On a Wednesday afternoon, Animal Control Officer Karen Wood brought out a 2-year old pit bull from her kennel at the Gastineau Humane Society to get some fresh air.
Scully, the grey-colored female, excitedly jumped up, ready to meet new people and show off her ability to sit still for treats. As Scully wagged her tail and sniffed about her, Wood said while Scully has food, shelter and volunteers to walk her and the other pit bulls, which there are about six, just living in a kennel is not an ideal situation for any of the dogs. They all need to find their forever home, but right now, it looks like there aren’t many people looking to adopt pit bulls in Juneau.
Scully has been at the shelter the longest — since the end of June. She was taken in at the shelter when her previous owner could no longer keep her since their landlord didn’t allow large dogs at the rental.
Another pit who got introduced, Helena, is a small, dark-colored, 10-month-old. She had been left wandering around Home Depot, and her owners never came to get her. Then there is shy Augustus, or “Auggie,” a 10-month-old who was dropped off at the shelter because his owner had too many responsibilities to care for the energetic dog. The other pits came from what Wood said was an “irresponsible breeder.” The common theme was that whoever previously cared for these dogs was unprepared for the responsibility of owning the attention-demanding dogs.

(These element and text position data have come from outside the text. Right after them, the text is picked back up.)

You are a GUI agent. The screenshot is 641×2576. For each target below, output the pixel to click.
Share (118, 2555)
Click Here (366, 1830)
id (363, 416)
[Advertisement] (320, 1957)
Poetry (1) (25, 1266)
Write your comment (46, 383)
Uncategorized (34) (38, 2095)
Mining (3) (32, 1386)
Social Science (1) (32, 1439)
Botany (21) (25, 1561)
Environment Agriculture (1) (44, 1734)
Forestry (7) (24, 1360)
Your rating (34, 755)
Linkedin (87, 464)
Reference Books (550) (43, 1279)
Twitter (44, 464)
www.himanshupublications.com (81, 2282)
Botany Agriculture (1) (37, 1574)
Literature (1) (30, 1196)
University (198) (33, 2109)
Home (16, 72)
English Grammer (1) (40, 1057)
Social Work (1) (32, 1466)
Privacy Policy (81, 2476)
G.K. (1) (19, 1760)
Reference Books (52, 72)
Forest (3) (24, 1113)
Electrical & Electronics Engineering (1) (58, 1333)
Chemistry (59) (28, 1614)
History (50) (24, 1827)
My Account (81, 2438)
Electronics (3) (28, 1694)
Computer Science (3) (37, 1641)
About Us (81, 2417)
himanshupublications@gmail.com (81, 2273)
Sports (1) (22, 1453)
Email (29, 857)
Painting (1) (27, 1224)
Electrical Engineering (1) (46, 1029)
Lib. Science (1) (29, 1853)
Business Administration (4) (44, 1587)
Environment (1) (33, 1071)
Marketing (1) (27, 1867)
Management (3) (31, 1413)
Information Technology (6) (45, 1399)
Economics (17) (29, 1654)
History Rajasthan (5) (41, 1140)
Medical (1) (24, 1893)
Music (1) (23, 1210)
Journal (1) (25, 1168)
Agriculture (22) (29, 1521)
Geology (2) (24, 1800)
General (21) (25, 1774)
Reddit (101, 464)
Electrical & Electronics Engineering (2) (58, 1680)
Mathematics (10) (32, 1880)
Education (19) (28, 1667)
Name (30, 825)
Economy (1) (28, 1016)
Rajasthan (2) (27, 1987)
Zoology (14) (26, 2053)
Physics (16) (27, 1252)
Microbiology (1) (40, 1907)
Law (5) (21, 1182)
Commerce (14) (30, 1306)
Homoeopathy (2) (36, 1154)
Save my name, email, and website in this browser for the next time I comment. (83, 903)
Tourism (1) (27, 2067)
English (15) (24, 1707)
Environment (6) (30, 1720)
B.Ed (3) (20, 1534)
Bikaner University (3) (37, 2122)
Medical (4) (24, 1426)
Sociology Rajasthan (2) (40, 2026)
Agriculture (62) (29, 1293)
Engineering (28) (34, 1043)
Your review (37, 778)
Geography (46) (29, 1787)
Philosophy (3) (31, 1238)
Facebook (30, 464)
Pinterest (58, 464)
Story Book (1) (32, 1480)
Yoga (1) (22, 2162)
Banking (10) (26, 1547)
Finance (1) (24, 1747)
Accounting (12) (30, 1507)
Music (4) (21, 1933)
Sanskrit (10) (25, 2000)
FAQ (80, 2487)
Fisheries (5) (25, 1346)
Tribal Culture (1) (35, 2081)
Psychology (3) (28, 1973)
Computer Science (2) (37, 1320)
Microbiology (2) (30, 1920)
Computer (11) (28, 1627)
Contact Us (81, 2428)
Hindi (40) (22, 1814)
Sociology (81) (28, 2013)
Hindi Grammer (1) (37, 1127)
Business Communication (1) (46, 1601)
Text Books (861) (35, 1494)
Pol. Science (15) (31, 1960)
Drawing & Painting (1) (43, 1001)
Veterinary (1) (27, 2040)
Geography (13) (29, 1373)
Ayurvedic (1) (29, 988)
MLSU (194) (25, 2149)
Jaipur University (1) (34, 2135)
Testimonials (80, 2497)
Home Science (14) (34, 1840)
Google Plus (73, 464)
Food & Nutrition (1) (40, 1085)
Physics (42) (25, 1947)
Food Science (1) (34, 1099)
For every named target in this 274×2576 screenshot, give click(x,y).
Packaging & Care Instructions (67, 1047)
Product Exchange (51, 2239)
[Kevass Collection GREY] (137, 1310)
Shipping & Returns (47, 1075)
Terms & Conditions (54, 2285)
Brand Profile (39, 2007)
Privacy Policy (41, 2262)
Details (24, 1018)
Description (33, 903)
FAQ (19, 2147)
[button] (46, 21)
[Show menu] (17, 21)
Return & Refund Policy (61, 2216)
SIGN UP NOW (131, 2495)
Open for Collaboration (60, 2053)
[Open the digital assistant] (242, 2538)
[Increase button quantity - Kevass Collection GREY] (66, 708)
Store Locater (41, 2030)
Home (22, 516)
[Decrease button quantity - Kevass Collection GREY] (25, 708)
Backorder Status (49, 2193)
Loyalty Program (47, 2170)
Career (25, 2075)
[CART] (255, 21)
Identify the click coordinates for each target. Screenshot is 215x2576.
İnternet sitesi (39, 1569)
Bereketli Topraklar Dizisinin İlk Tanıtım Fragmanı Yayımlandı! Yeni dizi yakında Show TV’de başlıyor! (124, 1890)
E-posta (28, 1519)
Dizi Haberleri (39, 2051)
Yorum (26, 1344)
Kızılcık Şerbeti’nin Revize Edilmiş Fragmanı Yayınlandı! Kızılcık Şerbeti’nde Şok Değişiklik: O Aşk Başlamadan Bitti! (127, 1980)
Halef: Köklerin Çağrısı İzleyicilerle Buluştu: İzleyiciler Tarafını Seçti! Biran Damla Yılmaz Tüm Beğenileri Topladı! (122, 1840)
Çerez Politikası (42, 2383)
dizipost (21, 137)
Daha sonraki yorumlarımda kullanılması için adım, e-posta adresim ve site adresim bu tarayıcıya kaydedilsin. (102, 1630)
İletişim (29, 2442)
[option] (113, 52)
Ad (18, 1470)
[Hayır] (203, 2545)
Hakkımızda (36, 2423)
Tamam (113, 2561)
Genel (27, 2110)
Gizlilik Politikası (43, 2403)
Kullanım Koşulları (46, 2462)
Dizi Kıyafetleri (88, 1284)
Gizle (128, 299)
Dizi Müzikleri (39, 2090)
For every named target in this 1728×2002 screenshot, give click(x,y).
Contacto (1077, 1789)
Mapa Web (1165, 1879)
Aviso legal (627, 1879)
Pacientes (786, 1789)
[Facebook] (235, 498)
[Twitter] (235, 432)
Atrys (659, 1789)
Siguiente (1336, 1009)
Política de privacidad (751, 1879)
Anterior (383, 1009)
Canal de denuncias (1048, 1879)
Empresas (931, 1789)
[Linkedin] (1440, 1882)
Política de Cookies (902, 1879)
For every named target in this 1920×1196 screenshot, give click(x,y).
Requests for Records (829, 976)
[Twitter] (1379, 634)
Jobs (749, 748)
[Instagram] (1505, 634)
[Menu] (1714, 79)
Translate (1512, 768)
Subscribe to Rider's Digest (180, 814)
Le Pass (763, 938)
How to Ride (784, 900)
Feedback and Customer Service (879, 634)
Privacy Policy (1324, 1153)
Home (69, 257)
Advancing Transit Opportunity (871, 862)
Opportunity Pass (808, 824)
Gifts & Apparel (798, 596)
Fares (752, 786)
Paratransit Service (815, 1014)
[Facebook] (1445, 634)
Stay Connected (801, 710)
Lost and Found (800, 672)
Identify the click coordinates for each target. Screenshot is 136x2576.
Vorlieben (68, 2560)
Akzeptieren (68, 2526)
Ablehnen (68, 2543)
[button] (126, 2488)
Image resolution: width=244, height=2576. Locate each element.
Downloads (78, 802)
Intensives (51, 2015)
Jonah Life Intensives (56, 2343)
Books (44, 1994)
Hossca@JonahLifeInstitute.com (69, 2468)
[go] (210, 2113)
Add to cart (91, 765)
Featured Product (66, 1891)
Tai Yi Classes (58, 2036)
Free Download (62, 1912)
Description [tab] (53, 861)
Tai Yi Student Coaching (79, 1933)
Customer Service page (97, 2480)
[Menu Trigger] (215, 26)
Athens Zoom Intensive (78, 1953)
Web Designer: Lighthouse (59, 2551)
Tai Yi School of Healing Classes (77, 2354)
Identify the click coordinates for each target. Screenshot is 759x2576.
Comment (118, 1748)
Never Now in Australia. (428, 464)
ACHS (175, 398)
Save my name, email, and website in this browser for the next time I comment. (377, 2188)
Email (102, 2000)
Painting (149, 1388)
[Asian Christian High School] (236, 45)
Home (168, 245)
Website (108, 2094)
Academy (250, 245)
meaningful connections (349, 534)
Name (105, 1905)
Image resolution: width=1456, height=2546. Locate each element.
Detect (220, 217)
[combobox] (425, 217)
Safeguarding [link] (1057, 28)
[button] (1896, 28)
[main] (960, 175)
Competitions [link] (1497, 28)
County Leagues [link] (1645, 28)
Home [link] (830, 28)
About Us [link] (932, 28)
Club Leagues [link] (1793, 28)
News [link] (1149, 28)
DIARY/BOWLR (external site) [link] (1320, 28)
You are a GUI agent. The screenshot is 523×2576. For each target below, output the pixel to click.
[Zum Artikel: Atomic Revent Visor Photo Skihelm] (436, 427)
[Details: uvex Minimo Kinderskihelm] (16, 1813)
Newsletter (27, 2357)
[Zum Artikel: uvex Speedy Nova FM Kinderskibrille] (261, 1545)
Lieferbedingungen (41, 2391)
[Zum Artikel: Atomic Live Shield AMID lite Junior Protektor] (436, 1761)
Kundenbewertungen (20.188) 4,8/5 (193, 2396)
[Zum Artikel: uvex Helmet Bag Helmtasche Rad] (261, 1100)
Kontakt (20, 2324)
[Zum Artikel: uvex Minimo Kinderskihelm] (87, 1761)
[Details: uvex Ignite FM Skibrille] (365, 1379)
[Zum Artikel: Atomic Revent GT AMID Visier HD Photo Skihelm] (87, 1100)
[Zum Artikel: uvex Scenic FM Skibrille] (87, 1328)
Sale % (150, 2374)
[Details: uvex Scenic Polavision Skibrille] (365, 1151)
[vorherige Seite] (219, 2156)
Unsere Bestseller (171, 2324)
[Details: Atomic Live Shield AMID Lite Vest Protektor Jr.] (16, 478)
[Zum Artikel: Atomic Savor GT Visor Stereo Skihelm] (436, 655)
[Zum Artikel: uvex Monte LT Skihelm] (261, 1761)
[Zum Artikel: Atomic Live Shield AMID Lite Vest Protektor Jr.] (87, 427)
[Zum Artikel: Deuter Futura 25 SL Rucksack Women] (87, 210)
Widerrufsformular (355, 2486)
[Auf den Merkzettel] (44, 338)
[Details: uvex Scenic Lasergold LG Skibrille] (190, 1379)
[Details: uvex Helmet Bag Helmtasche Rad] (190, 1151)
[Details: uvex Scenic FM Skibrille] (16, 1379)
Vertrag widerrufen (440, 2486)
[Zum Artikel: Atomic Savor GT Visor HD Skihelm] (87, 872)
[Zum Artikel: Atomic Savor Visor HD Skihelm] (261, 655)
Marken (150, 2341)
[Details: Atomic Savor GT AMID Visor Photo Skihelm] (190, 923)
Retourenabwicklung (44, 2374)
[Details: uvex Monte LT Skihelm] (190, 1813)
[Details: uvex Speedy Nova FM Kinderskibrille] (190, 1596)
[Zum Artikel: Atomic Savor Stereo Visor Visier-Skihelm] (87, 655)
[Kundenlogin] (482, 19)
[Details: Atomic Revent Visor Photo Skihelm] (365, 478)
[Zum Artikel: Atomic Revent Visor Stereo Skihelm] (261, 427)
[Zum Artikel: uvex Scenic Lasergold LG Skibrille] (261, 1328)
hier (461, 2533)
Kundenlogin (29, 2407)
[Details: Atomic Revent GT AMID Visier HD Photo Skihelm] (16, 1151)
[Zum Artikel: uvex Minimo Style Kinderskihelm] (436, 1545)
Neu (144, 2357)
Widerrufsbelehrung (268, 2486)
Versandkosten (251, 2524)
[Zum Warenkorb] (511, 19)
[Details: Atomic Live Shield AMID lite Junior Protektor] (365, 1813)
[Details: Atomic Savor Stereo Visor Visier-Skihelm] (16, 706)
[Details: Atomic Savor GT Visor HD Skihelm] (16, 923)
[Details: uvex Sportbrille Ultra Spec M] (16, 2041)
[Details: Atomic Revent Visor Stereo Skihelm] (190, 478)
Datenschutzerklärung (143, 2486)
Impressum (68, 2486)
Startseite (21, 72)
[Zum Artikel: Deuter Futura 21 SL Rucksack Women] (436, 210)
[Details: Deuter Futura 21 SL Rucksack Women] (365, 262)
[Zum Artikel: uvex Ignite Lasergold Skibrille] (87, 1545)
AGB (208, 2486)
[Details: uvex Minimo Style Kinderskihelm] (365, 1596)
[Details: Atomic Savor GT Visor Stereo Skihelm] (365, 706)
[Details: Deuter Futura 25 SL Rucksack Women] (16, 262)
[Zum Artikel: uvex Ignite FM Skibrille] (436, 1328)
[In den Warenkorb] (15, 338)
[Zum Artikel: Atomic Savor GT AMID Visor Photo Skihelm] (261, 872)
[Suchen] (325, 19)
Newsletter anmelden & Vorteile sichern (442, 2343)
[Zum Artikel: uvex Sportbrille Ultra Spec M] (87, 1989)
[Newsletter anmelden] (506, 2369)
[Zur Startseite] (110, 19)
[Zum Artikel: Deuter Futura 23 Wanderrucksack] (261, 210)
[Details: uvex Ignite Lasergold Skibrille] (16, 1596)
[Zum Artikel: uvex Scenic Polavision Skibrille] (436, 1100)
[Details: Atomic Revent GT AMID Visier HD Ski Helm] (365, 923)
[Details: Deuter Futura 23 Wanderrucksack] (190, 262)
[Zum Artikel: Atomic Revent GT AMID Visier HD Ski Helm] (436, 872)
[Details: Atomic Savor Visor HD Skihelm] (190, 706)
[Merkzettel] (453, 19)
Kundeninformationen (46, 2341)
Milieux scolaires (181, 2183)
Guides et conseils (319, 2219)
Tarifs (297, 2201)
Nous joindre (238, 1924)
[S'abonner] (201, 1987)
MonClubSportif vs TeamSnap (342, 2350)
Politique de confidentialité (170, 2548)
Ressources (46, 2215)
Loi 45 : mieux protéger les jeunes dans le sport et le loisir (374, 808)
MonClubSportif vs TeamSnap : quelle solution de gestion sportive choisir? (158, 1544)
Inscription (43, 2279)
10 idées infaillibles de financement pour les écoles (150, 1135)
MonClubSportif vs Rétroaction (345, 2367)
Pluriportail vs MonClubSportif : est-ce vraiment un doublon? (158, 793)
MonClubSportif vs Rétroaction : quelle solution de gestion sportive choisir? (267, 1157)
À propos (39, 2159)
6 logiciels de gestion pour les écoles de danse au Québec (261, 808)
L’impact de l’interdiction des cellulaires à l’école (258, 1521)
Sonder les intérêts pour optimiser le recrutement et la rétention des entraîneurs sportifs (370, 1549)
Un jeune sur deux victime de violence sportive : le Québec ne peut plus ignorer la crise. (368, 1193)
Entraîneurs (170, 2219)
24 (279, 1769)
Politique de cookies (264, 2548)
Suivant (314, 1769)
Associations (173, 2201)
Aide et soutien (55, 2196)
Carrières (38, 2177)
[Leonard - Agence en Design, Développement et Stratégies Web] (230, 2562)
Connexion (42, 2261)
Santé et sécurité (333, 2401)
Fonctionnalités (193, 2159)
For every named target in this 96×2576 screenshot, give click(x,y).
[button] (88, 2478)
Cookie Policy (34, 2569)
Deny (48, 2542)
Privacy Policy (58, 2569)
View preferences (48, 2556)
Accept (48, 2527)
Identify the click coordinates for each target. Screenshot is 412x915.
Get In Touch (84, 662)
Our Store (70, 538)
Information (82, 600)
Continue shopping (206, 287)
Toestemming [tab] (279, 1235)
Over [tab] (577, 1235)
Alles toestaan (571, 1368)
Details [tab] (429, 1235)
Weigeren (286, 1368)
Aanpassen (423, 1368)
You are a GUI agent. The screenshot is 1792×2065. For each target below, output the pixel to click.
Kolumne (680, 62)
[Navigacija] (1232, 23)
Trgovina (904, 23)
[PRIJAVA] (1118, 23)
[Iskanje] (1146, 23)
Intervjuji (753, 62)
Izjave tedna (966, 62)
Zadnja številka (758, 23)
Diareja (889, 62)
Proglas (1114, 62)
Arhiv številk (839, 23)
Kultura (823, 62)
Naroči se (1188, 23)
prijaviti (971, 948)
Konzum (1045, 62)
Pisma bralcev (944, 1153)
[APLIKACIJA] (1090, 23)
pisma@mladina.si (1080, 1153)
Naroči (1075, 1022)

Wood and deputy director Samantha Blankenship said they really just want to find the right owner for the right dog. Usually, the process doesn’t take as long as it has been, mainly because of lack of applicants, and they both think it’s because the dogs are pits.
Pit bulls, also known as bully breeds, are the hardest to rehome, Wood said. Some people tend to keep away from the breed because it is often stereotyped as aggressive.
“We’re trying to combat the stereotypes,” Wood said. Animal Control receives get reports of dog bites from every breed, she said. The breed and size has no bearing on if a dog will bite.
Both she and Blankenship repeatedly emphasized that a dog’s temperament is largely a product of their environment, treatment by their owner and consistency of training.
“Any dog can be dangerous, any dog can be sweet,” Blankenship said and mentioned how pit bull attacks are highlighted in the press, especially because with larger dogs, their bites can be more severe due to their strength.
“A lot of owners I talk to say they are just the best with their kid,” Blankenship said. “They become part of your pack.”
“That being said, these dogs are large,” Wood said. “They need a special kind of owner, an owner who will understand that the public is going to look at them differently.”
Wood listed off some desirable qualities a potential owner would possess, such as being assertive, knows they need to become “the head of the pack” and has the time and energy to train and exercise their dog.
It’s a strength thing too, Wood said. “We wouldn’t place one of these dogs with an elderly couple who have only had toy poodles their whole lives. They need somebody who can handle them and get them out because they are strong, muscular dogs.” On the flip side, they also don’t want somebody who want a pit bull because it’s a status symbol or makes them feel “macho.” They just need to find their forever home.
Wood and Blankenship believe those owners are out there.
If anyone is interested, they can come by and visit the dogs. If they later find they wish to adopt, then they just have to go through the Humane Society’s application process, which is really quite simple, but Woods added, yet thorough.
Besides filling out basic screening information, the Humane Society will check to see if the applicant’s place of residence is a rental, and if so, do they allow for dogs. Also, they will call the applicant’s three personal references who have witnessed them around dogs to see if they are a suitable candidate. The Humane Society takes up to three applications per dog to review for adoption, though if they only get one for a dog, they will still review that application.
“With these young dogs, we do extensive behavioral assessments,” Wood said. “They all passed with flying colors. They’re highly trainable…. Now would be a great time to adopt these guys.”